## Task brief
Using the data below, copy out all lines with the word "pixels".
** Opening Exercise material block **
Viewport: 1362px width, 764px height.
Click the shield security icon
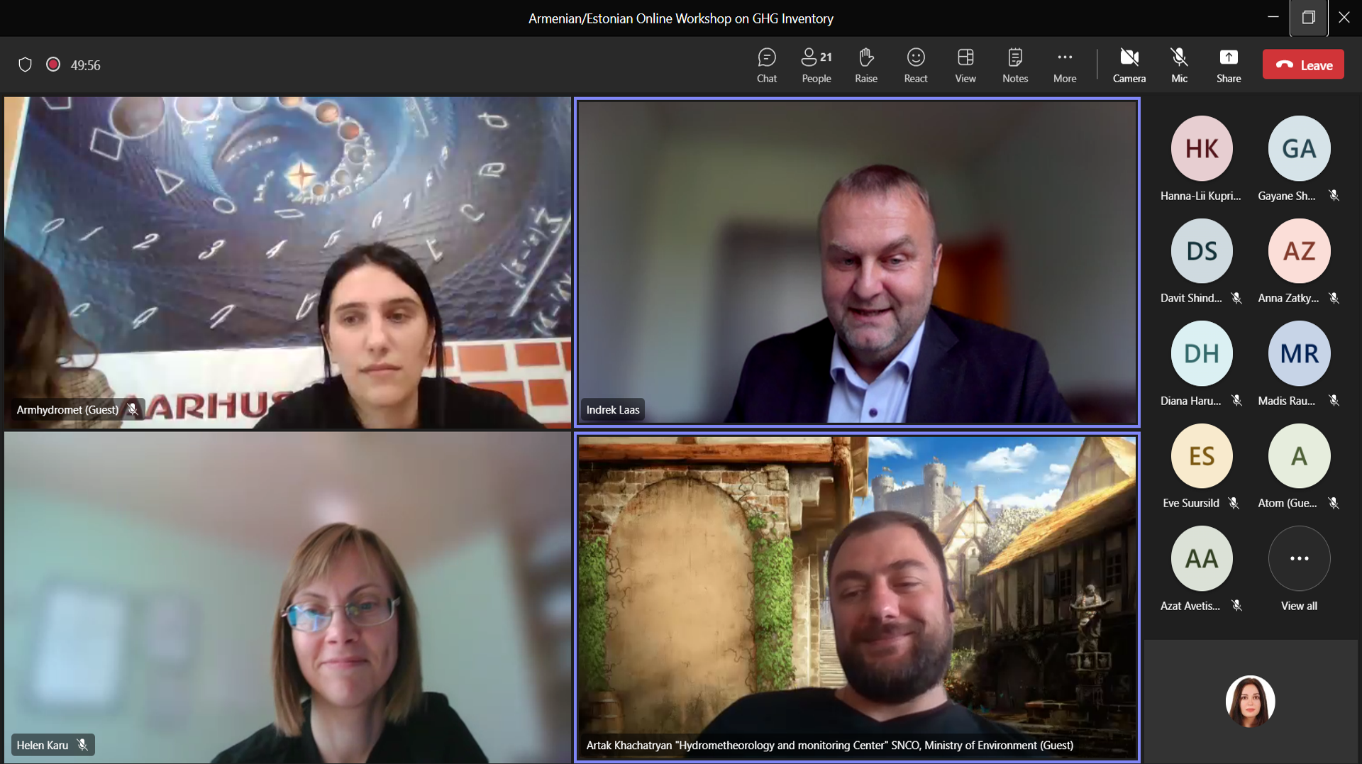click(x=26, y=65)
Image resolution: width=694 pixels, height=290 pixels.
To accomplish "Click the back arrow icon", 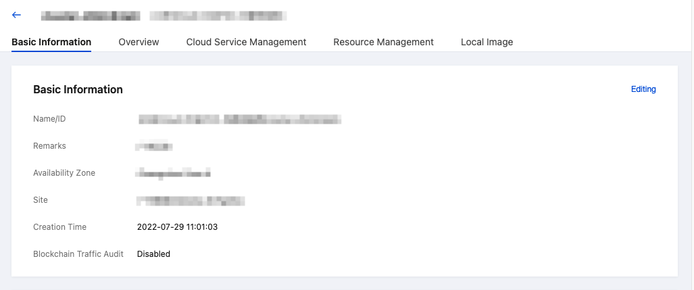I will click(x=17, y=15).
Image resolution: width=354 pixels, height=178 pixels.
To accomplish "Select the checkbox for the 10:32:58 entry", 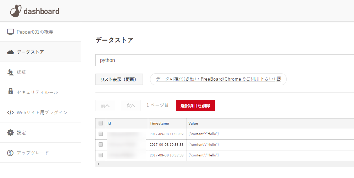I will [x=101, y=155].
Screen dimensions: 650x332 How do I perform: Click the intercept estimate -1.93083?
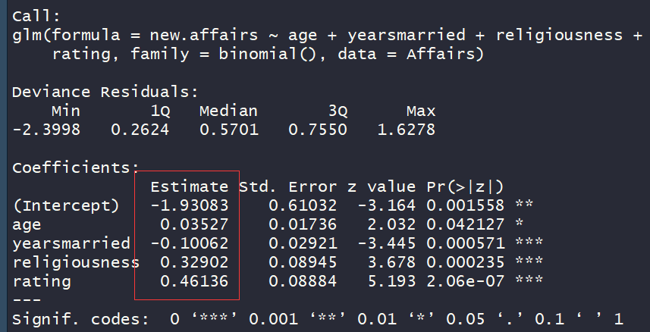[x=195, y=205]
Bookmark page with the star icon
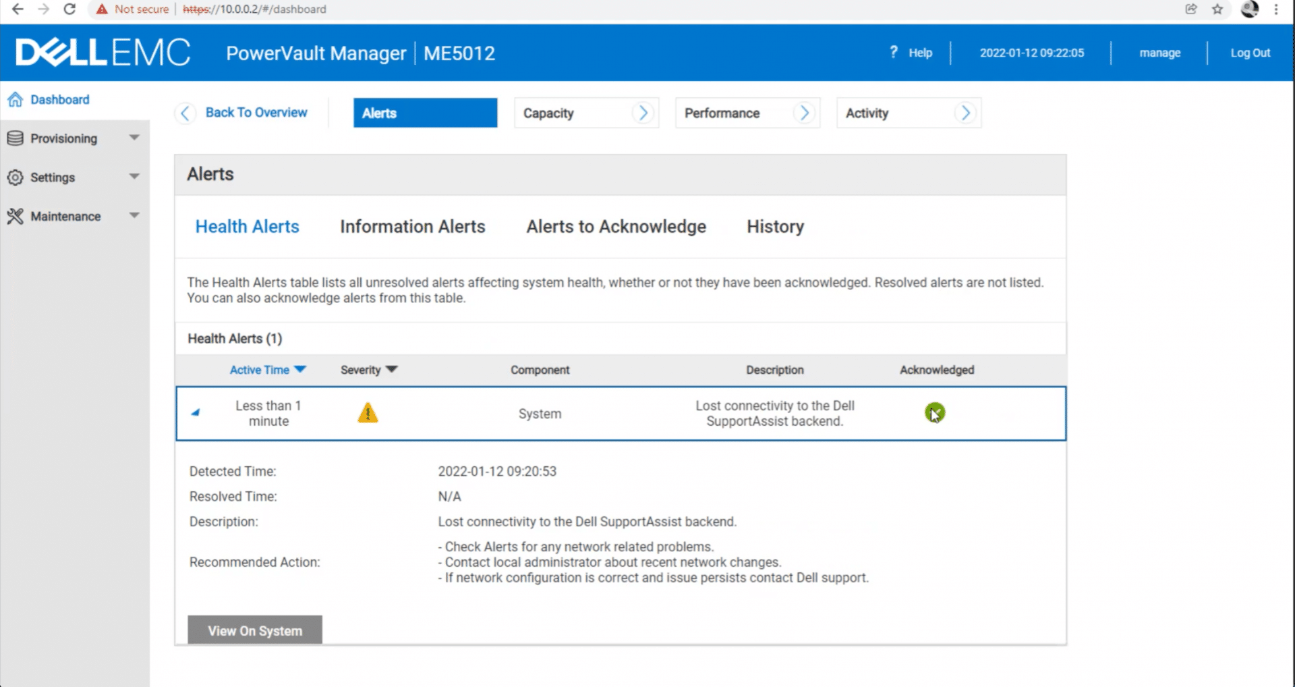 pos(1217,9)
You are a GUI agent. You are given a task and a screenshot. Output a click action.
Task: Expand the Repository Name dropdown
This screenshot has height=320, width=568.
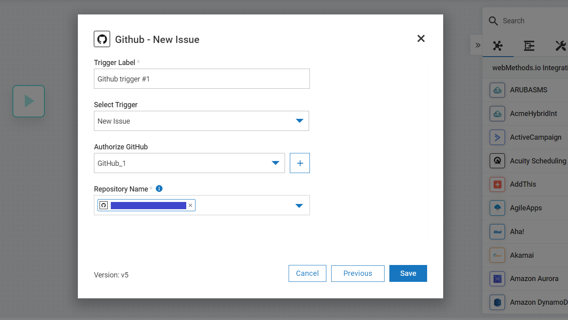click(x=299, y=205)
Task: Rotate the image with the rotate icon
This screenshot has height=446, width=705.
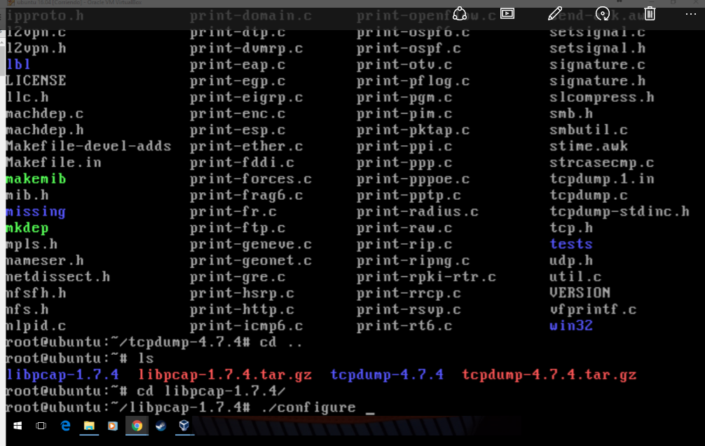Action: coord(602,13)
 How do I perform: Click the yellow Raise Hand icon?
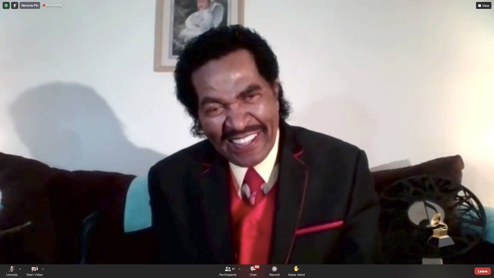pos(296,268)
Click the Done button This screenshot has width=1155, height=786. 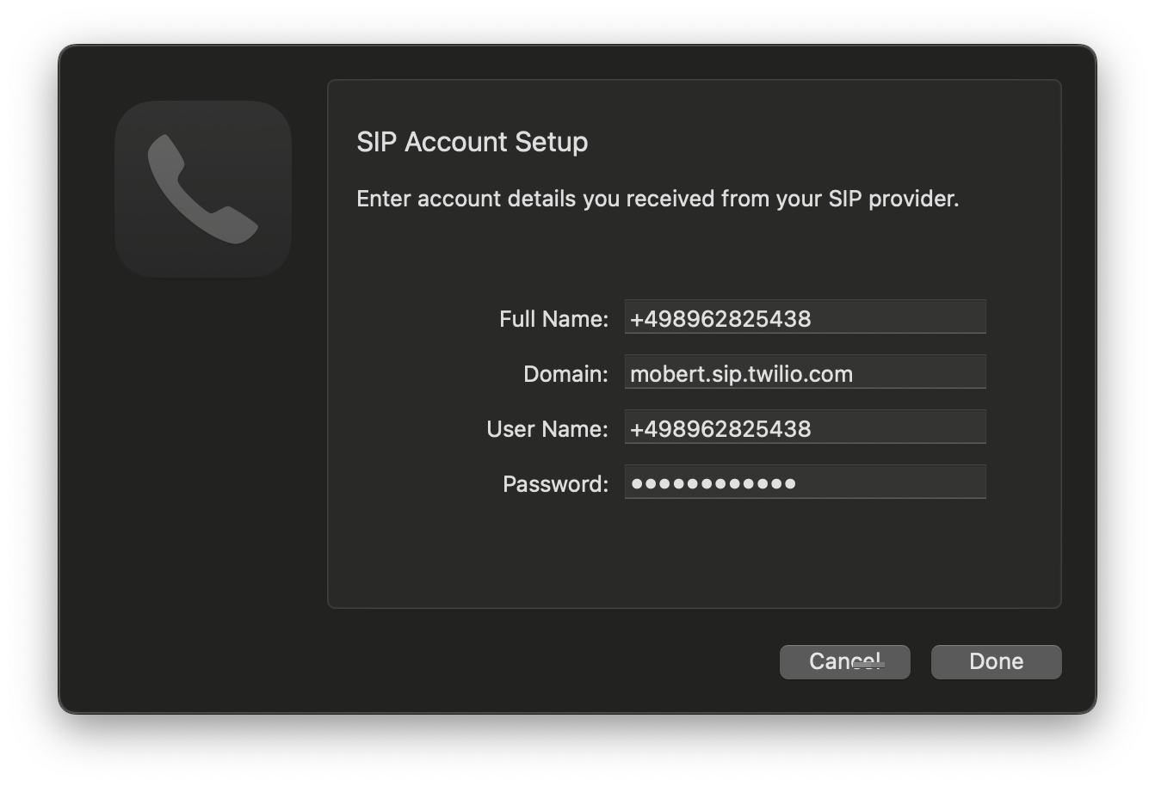[x=995, y=661]
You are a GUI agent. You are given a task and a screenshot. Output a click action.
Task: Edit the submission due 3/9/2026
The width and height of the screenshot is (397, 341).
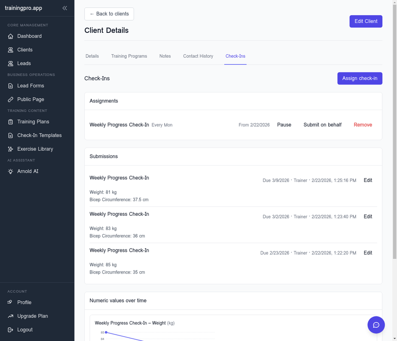(368, 180)
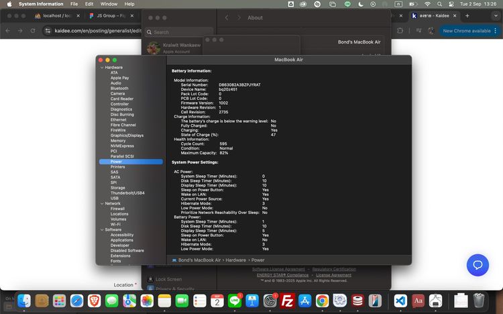Open the Window menu

coord(109,4)
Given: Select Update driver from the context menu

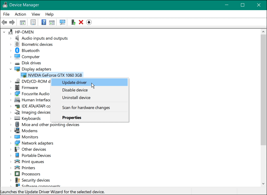Looking at the screenshot, I should (x=74, y=82).
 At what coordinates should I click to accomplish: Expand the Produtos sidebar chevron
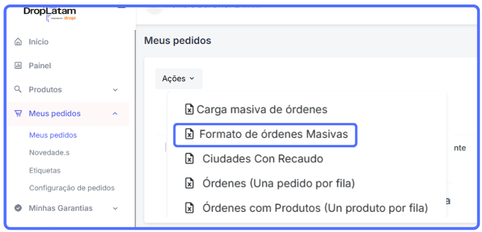coord(115,90)
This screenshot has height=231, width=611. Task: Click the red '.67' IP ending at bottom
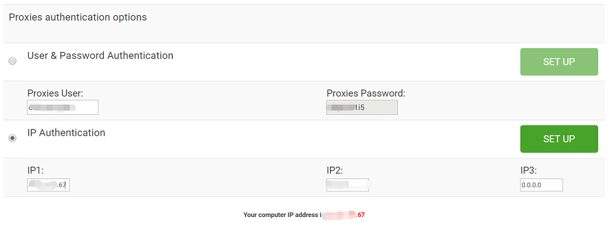[360, 215]
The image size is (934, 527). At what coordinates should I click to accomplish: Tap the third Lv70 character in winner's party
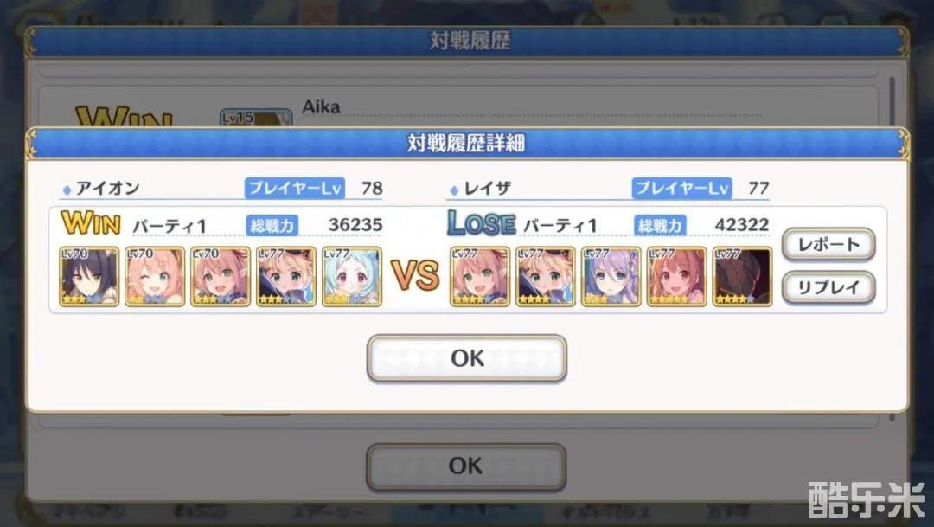pos(221,277)
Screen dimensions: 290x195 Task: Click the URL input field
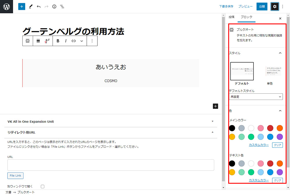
** Closing Exercise material block **
## Expected answer
Image resolution: width=694 pixels, height=290 pixels.
Image resolution: width=354 pixels, height=178 pixels.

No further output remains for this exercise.